Posts Tagged ‘management for kids with autism’

Behaviour management for kids with autism

Thursday, December 29th, 2011

It is important to remember it is more useful to put strategies in place to help prevent inappropriate behaviours before they happen than to try and deal with the behaviour once it has occurred.

It is also important to remember that ALL behaviour displayed by kids with autism is for a reason an internal or external factor NEVER just because as with typically developing children.

Due to the triad of autistic impairments children with autism have a lack of social awareness, communication and imagination skills and behaviours.

It is therefore recommended that because of the triad of autistic impairments that any behaviour management for kids with autism is devised to help the child with ASD understand and cope with skills and behaviours that they struggle to understand and manage.

Help such as visual intervention strategies, which ARE used to help teach social awareness, communication and imagination skills and behaviours.

There are many different positive behaviour supports like visual intervention strategies such as: Social Skills Stories, Visual Social Story Cards, Flash Cards, PECS and so on…
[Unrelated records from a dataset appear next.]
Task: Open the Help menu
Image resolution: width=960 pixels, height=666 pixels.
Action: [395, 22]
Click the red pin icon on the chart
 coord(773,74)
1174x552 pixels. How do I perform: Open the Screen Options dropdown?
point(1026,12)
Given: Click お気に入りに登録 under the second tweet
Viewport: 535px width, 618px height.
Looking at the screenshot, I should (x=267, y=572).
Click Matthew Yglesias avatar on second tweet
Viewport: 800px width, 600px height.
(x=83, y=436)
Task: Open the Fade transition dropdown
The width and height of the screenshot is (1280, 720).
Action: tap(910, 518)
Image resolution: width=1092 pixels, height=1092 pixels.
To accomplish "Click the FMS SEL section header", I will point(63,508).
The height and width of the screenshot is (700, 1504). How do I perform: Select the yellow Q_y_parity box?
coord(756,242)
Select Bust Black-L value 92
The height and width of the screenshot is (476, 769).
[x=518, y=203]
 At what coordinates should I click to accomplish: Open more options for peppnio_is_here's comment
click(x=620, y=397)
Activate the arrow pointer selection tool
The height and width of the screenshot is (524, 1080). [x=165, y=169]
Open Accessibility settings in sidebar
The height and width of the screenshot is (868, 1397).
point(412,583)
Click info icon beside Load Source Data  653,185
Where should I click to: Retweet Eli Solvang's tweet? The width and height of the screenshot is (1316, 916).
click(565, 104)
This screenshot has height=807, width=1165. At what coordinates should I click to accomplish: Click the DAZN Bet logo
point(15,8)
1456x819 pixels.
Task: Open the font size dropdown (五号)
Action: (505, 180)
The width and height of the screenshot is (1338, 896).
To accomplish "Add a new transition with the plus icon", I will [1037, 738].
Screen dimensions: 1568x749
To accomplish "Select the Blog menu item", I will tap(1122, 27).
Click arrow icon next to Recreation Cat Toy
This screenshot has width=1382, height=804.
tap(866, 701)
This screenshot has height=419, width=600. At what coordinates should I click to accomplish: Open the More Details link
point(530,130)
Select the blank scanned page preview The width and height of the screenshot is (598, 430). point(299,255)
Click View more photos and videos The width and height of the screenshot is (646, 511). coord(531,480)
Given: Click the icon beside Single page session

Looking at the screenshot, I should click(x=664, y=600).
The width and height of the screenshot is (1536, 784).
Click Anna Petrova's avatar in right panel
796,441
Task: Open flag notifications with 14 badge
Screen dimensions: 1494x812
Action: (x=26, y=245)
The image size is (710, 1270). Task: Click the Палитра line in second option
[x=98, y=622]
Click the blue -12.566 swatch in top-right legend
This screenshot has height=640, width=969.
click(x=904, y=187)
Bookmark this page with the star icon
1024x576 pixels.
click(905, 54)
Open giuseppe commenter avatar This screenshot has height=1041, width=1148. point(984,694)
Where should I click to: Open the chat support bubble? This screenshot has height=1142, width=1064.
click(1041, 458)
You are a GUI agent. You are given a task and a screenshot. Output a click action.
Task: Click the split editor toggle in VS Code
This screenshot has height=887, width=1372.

Using Positive behaviour supports for ASD is beneficial.

For example positive behaviour supports for ASD can teach self-help skills, choice and decision making, routine changes, social awareness, communication skills and environmental changes as well as much more.

Probably one of the major strategies used is social skills stories – these are short descriptive pieces of text which can be used to help the child with ASD feel more comfortable with and in a situation.

Social Skills Stories use visual images to help explain a situation, skill, behaviour or event from the child’s own perspective. Typically kids with ASD are visual thinkers and learners; this means that they understand visual information easier than that which is written or spoken.

Noticeably kids with ASD have communication difficulties and find reading facial expressions and body language confusing, this is also due to their social impairments.

Having social impairments can make friendships difficult to build and maintain again positive behaviour supports for ASD can help alleviate this issue and help the child with autism develop friendships.

The social story will help answer the “wh” questions – who, what, why, when and where as well as “HOW” and will provide the child with autism an insight into the thoughts, feelings and emotions of others which is an area of marked weakness in most autistics.

The social story can act like a visual framework or plan of the skill being taught, it will focus on the key points or cues and suggest possible outcomes for the child with autism to follow.